Everyone’s “treat” will look different. It could be a solo trip you’ve been saving for, or as small as a monthly spa session. Allocate money for it explicitly. Some use the envelope method for this too – an envelope (or separate account) labeled “Fun” that they put money into on salary day.

This ensures you don’t accidentally overspend beyond what you decided. If at the end of the month some of your fun budget is unused, you can roll it over or add it to next month’s fun pot (or even channel it into savings, up to you!).

Remember, the goal of personal finance is to live a good life today and tomorrow. By handling your obligations first, you earn the right to spend on yourself with no second thoughts. Just keep it reasonable and in line with your overall plan (e.g., if you’re following 50-30-20, stick around that 30% for wants).

Over time, you might find that the peace of mind from financial security is the best “treat” of all.
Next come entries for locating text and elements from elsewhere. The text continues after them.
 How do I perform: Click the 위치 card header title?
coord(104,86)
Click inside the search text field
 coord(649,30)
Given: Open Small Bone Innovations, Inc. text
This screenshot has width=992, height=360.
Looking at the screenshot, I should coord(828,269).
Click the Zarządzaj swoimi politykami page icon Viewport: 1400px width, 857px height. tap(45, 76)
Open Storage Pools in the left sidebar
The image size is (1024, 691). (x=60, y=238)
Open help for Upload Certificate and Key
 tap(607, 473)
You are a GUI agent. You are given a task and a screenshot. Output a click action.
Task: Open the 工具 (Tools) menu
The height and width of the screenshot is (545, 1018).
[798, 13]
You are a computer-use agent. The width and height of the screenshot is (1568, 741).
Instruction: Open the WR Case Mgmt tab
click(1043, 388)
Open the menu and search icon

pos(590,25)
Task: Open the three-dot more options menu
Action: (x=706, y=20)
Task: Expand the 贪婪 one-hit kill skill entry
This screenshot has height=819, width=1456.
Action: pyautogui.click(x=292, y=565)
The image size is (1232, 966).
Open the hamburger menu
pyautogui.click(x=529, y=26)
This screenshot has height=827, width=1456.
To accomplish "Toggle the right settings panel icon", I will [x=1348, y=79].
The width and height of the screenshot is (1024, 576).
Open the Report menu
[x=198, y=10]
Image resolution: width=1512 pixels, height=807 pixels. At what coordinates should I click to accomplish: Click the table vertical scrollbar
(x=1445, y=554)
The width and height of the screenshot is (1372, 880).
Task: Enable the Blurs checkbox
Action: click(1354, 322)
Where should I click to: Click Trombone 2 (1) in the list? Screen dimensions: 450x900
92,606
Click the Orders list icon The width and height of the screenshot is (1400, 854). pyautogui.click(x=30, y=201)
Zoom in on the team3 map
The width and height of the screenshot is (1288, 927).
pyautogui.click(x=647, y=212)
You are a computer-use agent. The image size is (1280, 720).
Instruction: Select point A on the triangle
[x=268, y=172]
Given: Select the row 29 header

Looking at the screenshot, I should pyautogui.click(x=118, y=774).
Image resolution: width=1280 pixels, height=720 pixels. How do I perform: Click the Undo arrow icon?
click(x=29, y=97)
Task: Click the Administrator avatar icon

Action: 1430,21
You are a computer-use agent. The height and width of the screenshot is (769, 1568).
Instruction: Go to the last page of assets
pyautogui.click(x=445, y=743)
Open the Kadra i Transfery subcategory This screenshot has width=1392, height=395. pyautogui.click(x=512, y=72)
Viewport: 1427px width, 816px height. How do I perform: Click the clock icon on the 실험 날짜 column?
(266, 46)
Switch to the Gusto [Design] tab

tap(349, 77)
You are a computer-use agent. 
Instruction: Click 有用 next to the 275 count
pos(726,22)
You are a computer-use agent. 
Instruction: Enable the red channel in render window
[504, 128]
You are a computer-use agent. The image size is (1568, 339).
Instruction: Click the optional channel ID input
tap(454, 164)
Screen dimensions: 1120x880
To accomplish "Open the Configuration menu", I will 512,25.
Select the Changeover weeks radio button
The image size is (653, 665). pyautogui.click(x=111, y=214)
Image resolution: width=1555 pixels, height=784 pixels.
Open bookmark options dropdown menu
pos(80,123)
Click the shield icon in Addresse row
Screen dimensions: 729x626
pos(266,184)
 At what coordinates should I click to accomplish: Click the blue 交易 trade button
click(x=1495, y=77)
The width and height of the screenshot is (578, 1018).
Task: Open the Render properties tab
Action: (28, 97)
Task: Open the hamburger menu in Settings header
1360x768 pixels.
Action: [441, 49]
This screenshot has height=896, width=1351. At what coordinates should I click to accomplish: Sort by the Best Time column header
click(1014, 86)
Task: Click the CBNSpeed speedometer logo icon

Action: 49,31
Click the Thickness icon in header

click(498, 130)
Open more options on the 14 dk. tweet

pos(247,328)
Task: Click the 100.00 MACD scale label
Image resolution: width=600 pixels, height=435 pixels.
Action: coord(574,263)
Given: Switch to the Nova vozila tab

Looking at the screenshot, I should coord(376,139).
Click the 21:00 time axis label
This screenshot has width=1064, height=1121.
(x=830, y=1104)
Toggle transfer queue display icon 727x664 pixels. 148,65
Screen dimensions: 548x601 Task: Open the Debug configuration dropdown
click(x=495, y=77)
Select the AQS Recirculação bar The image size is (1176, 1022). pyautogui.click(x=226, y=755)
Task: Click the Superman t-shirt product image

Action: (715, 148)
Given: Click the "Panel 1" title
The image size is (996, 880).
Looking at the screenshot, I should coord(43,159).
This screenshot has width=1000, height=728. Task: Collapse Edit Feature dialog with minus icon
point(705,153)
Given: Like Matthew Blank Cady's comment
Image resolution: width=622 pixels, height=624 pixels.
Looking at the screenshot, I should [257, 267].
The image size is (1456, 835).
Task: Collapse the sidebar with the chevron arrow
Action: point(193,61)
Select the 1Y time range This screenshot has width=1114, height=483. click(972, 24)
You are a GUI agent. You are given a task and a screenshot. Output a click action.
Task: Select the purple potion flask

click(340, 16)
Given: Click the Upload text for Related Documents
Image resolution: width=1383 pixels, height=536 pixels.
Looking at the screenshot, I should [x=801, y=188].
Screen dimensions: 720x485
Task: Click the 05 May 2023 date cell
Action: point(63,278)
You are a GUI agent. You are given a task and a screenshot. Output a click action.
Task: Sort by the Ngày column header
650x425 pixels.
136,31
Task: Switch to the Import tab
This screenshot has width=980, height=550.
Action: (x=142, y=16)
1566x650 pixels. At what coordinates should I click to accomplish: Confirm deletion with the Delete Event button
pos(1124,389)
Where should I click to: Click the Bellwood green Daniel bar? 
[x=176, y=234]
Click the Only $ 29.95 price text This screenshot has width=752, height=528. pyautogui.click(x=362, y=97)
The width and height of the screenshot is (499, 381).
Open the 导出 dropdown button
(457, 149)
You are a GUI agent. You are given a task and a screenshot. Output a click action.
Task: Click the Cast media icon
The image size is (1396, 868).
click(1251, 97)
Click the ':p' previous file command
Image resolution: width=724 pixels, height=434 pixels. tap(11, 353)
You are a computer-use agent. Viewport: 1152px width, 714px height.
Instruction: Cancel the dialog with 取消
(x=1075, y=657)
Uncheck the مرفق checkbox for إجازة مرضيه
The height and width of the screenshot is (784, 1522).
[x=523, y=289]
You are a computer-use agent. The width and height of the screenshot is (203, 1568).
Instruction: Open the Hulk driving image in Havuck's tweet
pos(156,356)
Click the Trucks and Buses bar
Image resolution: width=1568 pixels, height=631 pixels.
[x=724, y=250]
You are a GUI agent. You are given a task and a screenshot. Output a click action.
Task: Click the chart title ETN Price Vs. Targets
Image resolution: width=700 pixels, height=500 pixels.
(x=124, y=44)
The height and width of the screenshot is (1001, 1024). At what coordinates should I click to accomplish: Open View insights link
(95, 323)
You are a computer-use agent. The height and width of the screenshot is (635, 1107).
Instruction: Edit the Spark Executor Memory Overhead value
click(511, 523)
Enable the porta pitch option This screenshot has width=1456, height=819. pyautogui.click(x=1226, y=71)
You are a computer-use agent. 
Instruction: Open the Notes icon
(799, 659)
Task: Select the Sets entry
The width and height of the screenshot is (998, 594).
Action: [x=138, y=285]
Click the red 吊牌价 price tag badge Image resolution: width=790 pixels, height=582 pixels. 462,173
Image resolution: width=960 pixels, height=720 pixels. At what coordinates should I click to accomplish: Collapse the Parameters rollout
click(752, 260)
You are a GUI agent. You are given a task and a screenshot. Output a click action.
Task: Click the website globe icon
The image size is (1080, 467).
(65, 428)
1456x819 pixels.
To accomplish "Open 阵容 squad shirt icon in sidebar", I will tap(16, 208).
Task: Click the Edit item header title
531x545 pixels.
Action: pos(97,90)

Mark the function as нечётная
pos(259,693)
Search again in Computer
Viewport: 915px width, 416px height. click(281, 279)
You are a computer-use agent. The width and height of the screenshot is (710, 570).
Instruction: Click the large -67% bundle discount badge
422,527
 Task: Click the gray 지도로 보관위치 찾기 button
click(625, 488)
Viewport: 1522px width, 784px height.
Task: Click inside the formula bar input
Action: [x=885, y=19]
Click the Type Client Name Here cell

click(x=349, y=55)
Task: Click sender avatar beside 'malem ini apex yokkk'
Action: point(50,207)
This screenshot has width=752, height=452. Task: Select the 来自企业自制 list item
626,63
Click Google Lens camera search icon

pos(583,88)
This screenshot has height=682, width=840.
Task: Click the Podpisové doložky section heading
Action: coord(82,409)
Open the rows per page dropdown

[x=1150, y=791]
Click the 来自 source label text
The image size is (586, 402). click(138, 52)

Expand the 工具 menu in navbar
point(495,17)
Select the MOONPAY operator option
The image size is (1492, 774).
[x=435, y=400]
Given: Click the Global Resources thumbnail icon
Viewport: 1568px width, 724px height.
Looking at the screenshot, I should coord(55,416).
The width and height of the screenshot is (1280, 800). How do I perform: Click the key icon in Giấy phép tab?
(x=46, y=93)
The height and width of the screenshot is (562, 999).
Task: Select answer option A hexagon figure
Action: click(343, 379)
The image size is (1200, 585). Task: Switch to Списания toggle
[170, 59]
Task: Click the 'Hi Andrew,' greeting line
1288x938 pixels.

But meanwhile, go ahead and enjoy some of the fruits of your labor – you deserve it for being financially responsible!

Summary: Your 5-Step Payday Routine

To recap, here’s a quick checklist to run through each salary day:

  1. Pay Yourself First: Right when your salary comes in, siphon off 20-30% (or whatever you can) into savings/investments. Automate this transfer so saving happens before spending.
  2. Clear EMIs/Debts: Knock out any loan EMIs or credit card bills immediately. Prioritize high-interest debt (like credit cards) for repayment, and try not to carry forward any balance.
  3. Settle Your Bills: Pay all your essential monthly bills (rent, utilities, subscriptions) or set aside the funds for them. Use apps or auto-pay for reminders and to avoid missing due dates.
  4. Invest via SIPs & More: Put your saved money to work. Start or continue your SIPs in mutual funds, contribute to PPF/RD, or buy other investments. Do it right after payday so you stay consistent. (Even a ₹5k/month SIP can grow to ₹25 lakh in 15 years!)
  5. Treat Yourself (Within Budget): Finally, enjoy part of your money guilt-free on things you love. Follow the 50-30-20 rule – allocate around 30% of income for fun and personal wants– and spend that wisely without derailing your goals.

By ticking off these five steps, you’ll cover all bases: securing your future, meeting obligations, and living your life – all in one routine.

Conclusion: Consistency Over Perfection

Building financial discipline is like building a muscle – you strengthen it with consistent, repeated action. By following this 5-step salary day checklist every month, you’re developing rock-solid money habits that will compound over time, just like your investments.

Some months you might not follow the plan perfectly – maybe an emergency expense comes up or you save a bit less – and that’s okay. What matters is getting back on track next month. Consistency beats perfection.

Imagine yourself a year from now: if you stick to this routine, you could have a healthy emergency fund, zero high-interest debt, systematic investments growing in the background, and zero bill worries – all while having enjoyed your life along the way.

That’s the payoff of discipline. As the saying goes, “Discipline is choosing between what you want now and what you want most.” By prioritizing savings and investments now, you’re ensuring a secure, stress-free financial future for what you want most – maybe a house, your own startup, traveling the world, or retiring early.

So next salary day, as you sip on that celebratory cappuccino bought with your fun budget, give yourself a pat on the back. You’ve handled your money like a pro! Keep at it every month.

Over the years, these small steps will snowball into significant wealth and financial freedom.

Stay consistent, stay mindful, and remember that every rupee you save or invest is a seed for your future. Happy salary day, and happy saving!